I delfini non sono proprio dei bonaccioni. Da giovani si avventurano in branco a caccia di delfine e con loro non sono affatto teneri. Proprio come succede a certi ragazzi di razza umana che in gruppo adescano fanciulle. I galli, “grazie” alla capacità umana di selezionarli ai fini di una produzione sempre più massiccia di carne di pollo, possono trasformarsi in stupratori assassini e mettere ko interi allevamenti sterminando ogni gallina. Gli uccelli, nonostante il loro cervello dalle dimensioni davvero contenute, sanno essere molto intelligenti, mentre i cavalli, prede per eccellenza, non vi faranno mai capire quanto soffrono perché in questo modo si farebbero scoprire troppo vulnerabili e facili prede. Per non parlare delle strane paure delle mucche…

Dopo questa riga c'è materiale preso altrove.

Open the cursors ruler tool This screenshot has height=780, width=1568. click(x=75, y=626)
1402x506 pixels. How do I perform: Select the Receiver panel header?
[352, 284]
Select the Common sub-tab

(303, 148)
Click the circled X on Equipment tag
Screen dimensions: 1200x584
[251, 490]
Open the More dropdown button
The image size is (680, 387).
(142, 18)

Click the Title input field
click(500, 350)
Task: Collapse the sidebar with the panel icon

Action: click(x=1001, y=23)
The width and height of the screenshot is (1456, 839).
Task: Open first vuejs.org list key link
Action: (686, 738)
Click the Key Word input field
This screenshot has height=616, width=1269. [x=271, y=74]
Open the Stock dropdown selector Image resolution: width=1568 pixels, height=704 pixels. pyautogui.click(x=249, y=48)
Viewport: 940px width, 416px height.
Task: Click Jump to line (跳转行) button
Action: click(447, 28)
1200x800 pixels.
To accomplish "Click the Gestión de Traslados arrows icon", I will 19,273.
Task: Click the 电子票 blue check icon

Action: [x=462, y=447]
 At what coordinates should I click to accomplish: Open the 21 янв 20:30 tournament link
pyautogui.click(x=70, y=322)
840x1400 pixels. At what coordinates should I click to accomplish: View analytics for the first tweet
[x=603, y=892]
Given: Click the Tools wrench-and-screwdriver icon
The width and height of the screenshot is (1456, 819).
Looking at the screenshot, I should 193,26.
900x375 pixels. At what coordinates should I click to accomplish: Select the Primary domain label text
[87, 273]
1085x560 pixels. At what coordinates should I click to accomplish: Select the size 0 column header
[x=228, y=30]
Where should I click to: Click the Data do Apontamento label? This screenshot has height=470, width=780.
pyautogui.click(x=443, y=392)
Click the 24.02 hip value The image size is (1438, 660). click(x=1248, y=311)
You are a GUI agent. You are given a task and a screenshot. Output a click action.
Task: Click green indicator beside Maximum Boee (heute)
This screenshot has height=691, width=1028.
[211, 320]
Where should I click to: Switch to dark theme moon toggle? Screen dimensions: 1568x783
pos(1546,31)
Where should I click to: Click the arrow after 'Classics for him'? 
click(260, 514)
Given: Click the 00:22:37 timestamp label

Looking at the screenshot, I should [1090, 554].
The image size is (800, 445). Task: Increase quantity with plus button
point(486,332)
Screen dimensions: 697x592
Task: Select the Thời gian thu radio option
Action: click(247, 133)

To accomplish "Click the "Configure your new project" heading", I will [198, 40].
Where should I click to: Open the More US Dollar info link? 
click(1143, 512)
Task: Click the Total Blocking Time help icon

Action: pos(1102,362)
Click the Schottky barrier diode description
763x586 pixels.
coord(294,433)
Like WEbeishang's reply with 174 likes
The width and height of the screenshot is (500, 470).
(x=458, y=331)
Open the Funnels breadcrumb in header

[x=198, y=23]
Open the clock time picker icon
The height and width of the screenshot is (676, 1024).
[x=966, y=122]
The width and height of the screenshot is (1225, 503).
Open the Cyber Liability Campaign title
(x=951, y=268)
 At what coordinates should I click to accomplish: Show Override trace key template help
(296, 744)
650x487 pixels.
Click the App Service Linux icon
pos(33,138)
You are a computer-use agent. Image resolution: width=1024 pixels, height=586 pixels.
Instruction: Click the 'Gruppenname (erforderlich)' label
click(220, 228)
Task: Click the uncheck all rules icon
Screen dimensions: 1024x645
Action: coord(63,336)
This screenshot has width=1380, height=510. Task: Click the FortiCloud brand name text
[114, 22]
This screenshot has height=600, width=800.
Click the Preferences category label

E’ il mondo degli animali, visto con gli occhi di una grande studiosa, quello che va in scena nel libro La macchina degli abbracci di Temple Grandin, uscito a marzo da Adelphi.

Vi confesso che questo libro mi ha stupito. Non conoscevo Grandin. Non mi ero mai avventurata nel mondo dell’autismo. E questo suo lavoro è stata una gran bella scoperta, soprattutto per coloro che amano e vivono con gli animali. Oltre quattrocento pagine che ti rotolano addosso, con riferimenti psicologici e scientifici messi a punto con grande sapienza e semplicità divulgativa. In primo piano soprattutto il comportamento delle mucche e dei cani. Ma scopriamo anche il mondo dei pesci e quello degli uccelli.
Da leggere insomma. Il mondo dei cavalli non è così tanto analizzato come avrei voluto, ma ci sono tanti spunti su cui riflettere.